◆ **Document source**
· · ·
À LA RECHERCHE DU PARFUM PERDU
On a vu beaucoup de thèmes originaux portés au théâtre. Mais une pièce dont le sujet central serait le parfum, on ne l’aurait jamais imaginé ! On est donc allé voir Darius, qui est jouée par deux acteurs qu’on aime bien, Pierre Cassignard et Clémentine Célarié, celle-ci venant de surcroît d’être nominée aux prochains Molières pour son interprétation du rôle féminin de cette comédie.
· · ·
◆ **Données fournies**
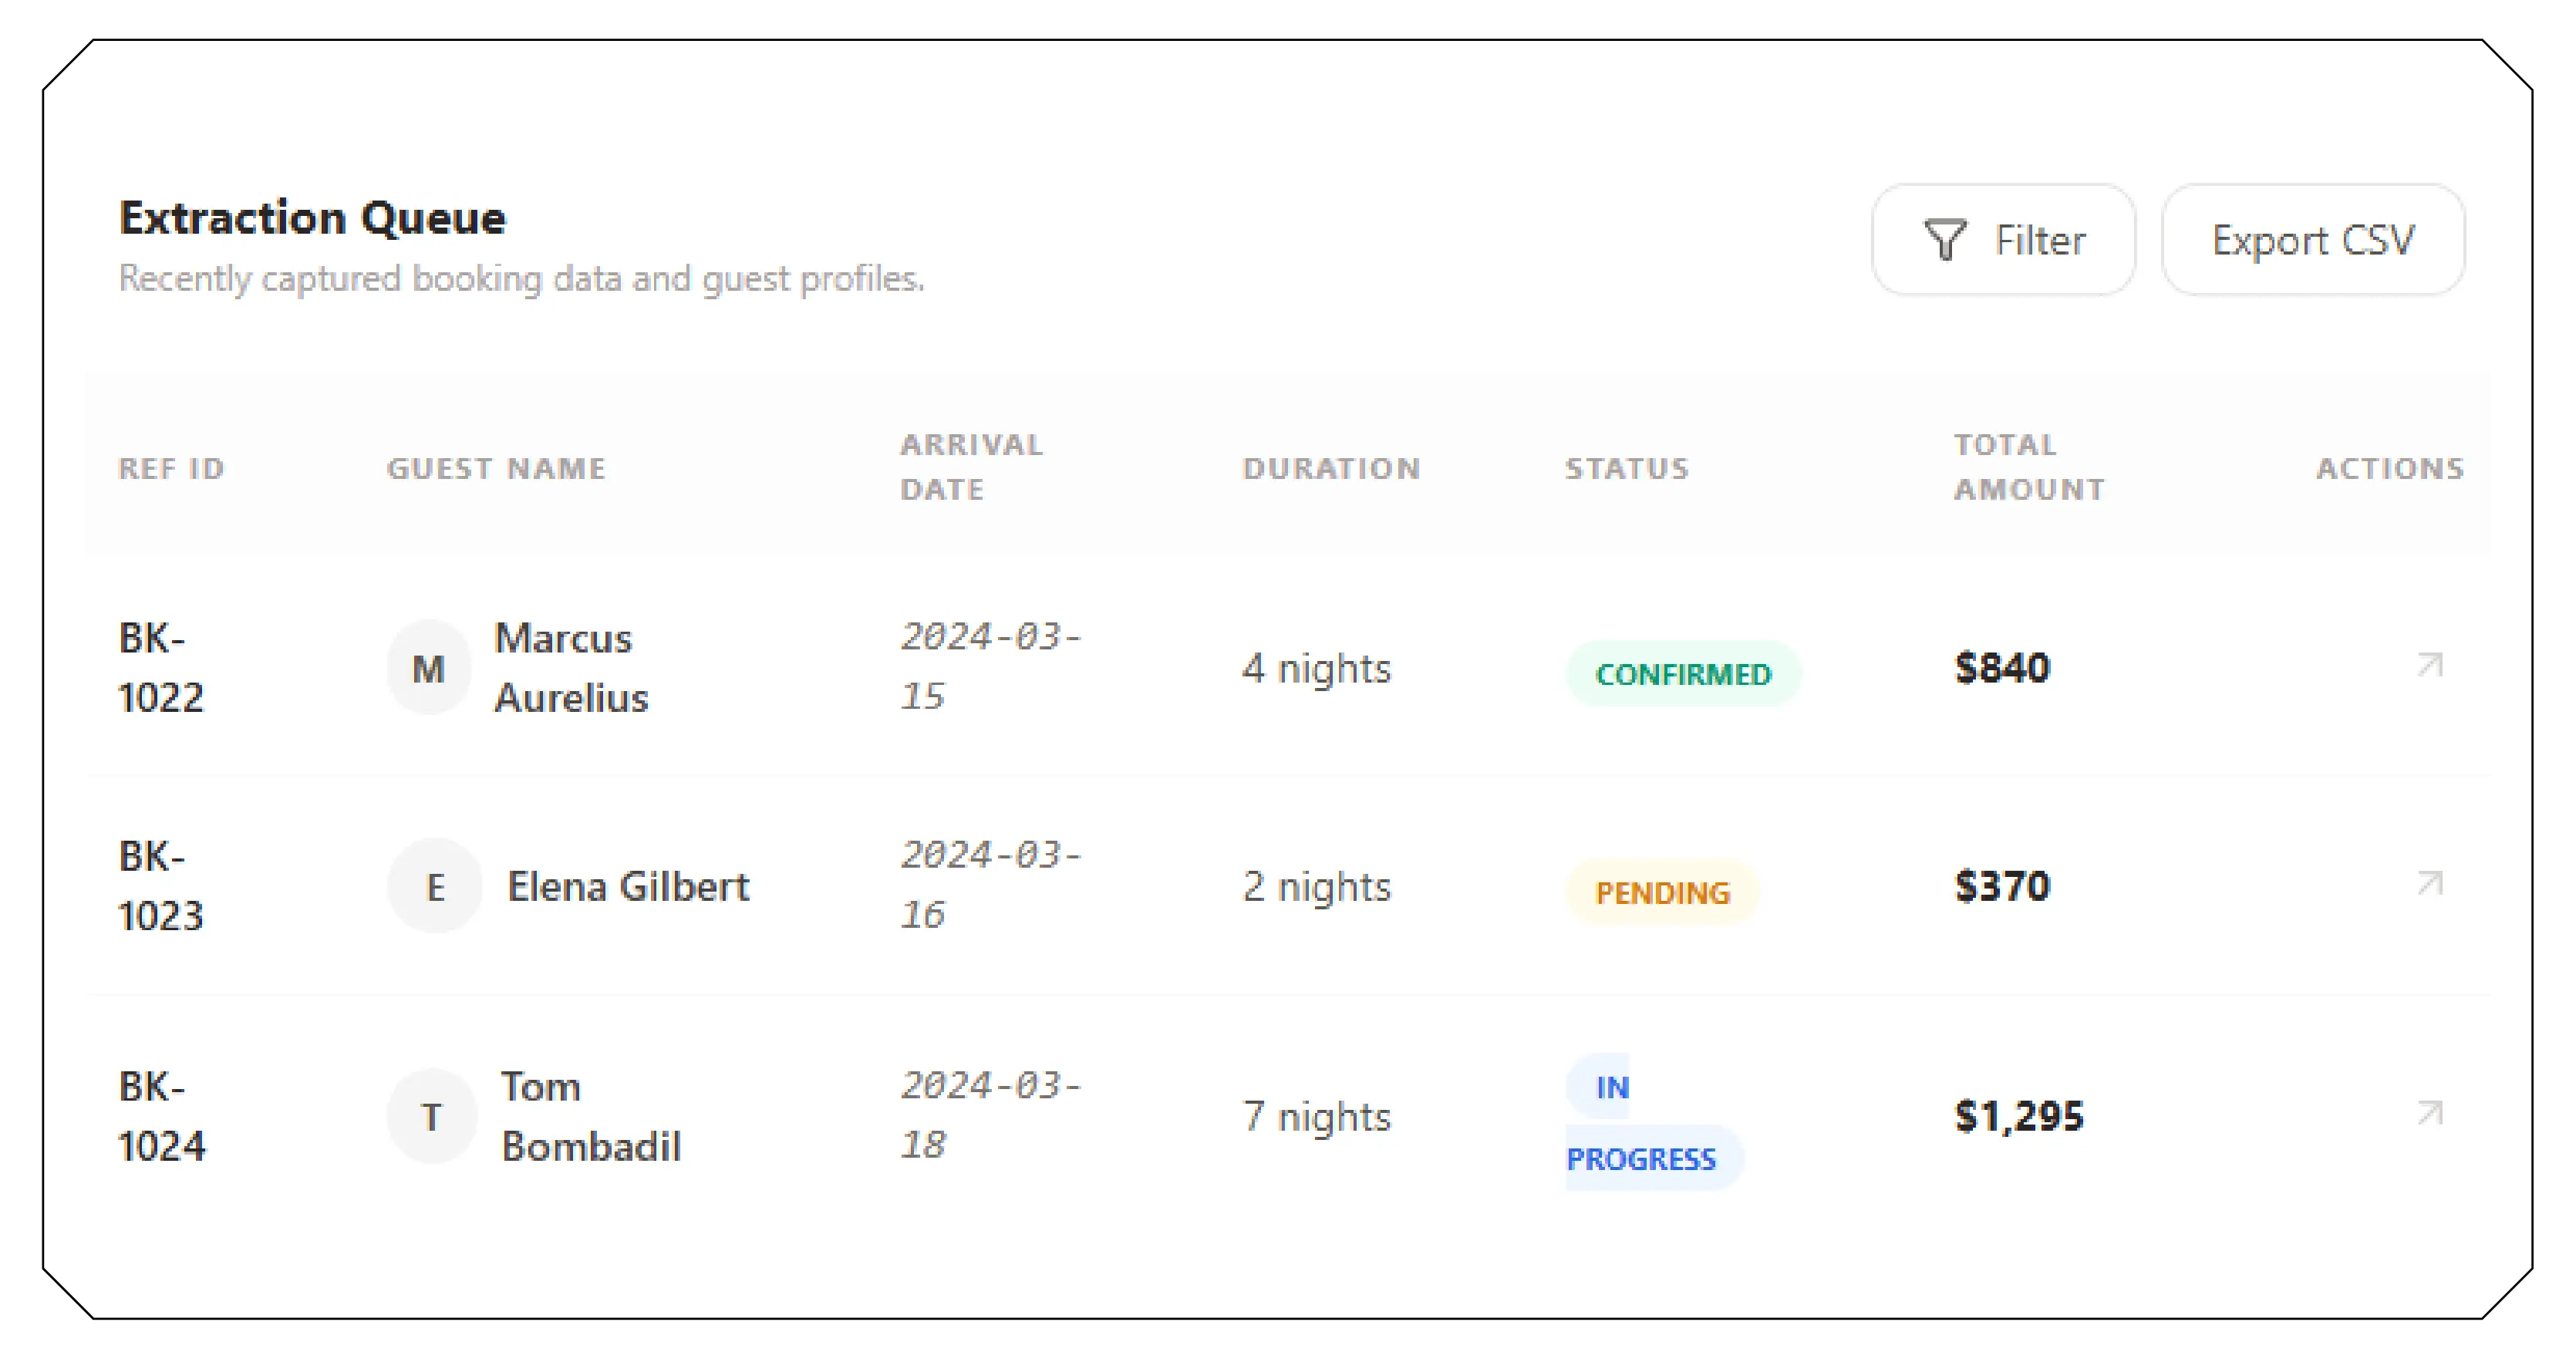Click Tom Bombadil's T avatar
This screenshot has height=1359, width=2576.
coord(431,1116)
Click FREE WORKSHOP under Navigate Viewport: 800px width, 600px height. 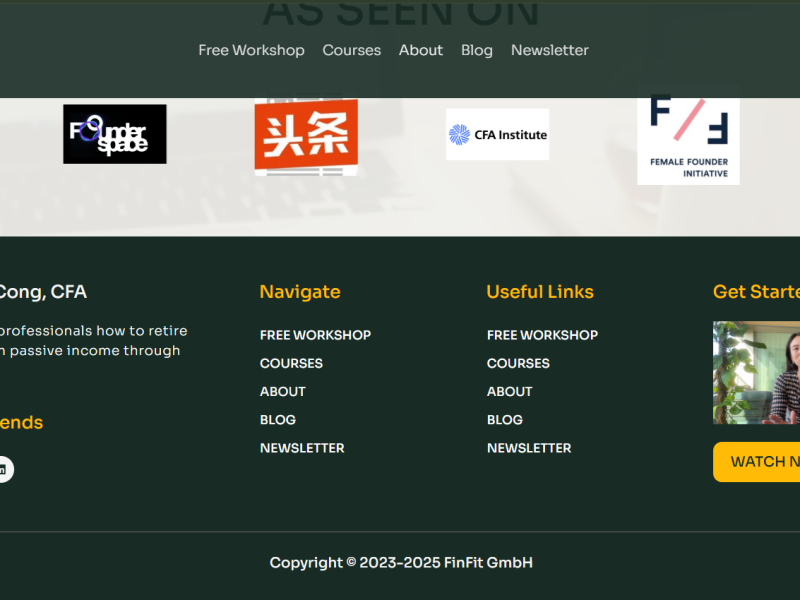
· · ·
◆ **Travail attendu**
Extrayez du document source, sans rien modifier, le passage allant de « À LA RECHERCHE » jusqu'à « de cette comédie. ». Seul le document source doit servir de base.

◆ **Résultat**
À LA RECHERCHE DU PARFUM PERDU
On a vu beaucoup de thèmes originaux portés au théâtre. Mais une pièce dont le sujet central serait le parfum, on ne l’aurait jamais imaginé ! On est donc allé voir Darius, qui est jouée par deux acteurs qu’on aime bien, Pierre Cassignard et Clémentine Célarié, celle-ci venant de surcroît d’être nominée aux prochains Molières pour son interprétation du rôle féminin de cette comédie.